Switch slots represent a very specialised space. The switch has a specific backplane. An embedded design in the switch is limited in scalability. Cisco and others are now putting intelligence into fabric ports themselves. We could exploit these mips, MB and MB/sec for virtualisation. (But) for copy services, etc. we can best do it still in the appliance. We could split off virtualisation functions into the switch and use the (existing) appliance for cacheing and helping out with copy services.
TW: Steve Legg than looked at the appliance's capacity and scalability. (Previously, in-band virtualisation approaches have been criticised for introducing a potential bottleneck into the SAN fabric.)
Steve Legg: Our SVC appliance has active:active nodes; they're paired for availability. We cluster them for scalability. There hasn't been anything said about SVC bottlenecking.
The appliance has to deal with the aggregate workload coming from the hosts, not the theoretical maximum I/O bandwidth of all the switch ports or I/O controllers. A host connected to a SAN don't generate hundreds of I/Os a second. It's three or four I/Os a second because most of the time hosts are running business logic. The fan-in from hosts to the SVC can be huge.

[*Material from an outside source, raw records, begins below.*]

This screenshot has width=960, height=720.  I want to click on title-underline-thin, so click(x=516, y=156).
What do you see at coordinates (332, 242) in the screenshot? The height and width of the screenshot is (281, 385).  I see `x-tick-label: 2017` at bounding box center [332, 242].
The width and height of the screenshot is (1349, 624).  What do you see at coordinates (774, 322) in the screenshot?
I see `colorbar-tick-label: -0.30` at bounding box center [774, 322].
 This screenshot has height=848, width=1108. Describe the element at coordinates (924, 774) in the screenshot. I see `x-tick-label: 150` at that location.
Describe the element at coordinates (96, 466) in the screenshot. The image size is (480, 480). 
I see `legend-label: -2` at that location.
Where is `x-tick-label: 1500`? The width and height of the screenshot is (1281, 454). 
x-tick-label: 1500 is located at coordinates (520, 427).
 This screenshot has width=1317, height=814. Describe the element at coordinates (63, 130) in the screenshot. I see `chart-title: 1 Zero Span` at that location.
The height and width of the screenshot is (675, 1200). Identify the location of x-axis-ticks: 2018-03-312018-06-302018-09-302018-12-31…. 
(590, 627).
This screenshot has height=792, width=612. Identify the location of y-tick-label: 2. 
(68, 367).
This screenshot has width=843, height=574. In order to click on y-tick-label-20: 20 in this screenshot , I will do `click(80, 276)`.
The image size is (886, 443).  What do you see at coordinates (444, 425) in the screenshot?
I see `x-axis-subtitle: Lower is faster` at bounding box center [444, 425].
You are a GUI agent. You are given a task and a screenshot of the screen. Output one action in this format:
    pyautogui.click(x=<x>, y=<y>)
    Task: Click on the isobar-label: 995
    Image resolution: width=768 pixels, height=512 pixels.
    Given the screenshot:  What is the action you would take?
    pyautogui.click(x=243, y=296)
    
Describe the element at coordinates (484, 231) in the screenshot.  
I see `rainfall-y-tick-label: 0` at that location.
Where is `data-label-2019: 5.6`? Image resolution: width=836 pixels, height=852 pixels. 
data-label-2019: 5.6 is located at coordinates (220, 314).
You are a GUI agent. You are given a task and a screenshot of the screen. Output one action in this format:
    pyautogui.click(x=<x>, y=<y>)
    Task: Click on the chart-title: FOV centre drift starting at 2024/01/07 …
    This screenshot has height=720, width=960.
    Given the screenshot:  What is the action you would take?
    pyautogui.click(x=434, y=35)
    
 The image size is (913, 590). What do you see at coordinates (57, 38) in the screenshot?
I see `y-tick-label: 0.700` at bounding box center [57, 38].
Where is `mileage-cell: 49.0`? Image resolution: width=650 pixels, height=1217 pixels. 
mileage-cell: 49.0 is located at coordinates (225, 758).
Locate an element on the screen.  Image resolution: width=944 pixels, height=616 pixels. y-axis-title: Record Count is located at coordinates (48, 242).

TW: So the picture here is that a SAN fabric director (switch in Legg's phraseology) can be an effective place to run basic virtualisation but the physical space available in the switch limits the scalability and the storage application stack that could be needed. The best place to have applications that are layered onto the virtualisation function is in a connected (in-band) appliance which can scale up in power and availability as required.
We then asked Steve Legg about FAIS, and a couple of questions about Network Appliance and storage products from suppliers such as 3Par, Exanet and BlueArc.
What is your view of FAIS?
Steve Legg: FAIS is a proposed standard. We're totally committed to that being the way to do it.
TW: Can you briefly mention where NetApp fits in with SVC?
Steve Legg: NetApp filers don't connect to SVC, The NETApp gateway, the V-series has backend storage which are Fibre Channel arrays. The SVC fits there. There is overlap here. There always will be.
TW: What do think of the virtualisation approaches from 3PAR, Exanet, BlueArc and so on?
Steve Legg: Here the all-in-one environments are a limiting factor. You can't easily change the architecture if you want to split off functions. The SVC is open. You can buy whatever disk or disk arrays you like. You can move virtualisation to the switch if you like.
TW: And lastly, a quick look at storage controller-based approaches to virtualisation?
Steve Legg: If you put virtualisation and storage applications in the storage controller it's inflexible. You can't move functions easily to the fabric; it's limiting. Also suppliers will inevitably optimise components to improve performance and/or cost and thereby prejudice openness.
TW: As an architect Legg is strongly biased in favour of clean interfaces between functional levels in a stack or interfaces in a network. It's the OSI 7-layer model approach, one that has proved its enduring worth over time.
We might expect to see IBM hiving basic virtualisation off the SVC appliance and running it inside a Brocade, Cisco or McDATA director. But the indications are that it believes it can provide better storage virtualisation-based functions by running them, still, on its SVC appliance.
With customer installations heading towards 2,000 it is an approach that resonates well with a lot of customers. Many of them, if not all of them, will have Brocade, Cisco or McDATA directors. Why should they change their approach?
In one sense it will be an easy choice to make. What will the director-based storage applications be able to do now and in the future that the SVC appliance won't? What are the comparable costs and management tasks? What do the roadmaps look like? Tick the boxes and choose. To throw out an incumbent the director-based products have got to be really good. Expect a flood of white papers and analyst reports trying to prove things one way or the other.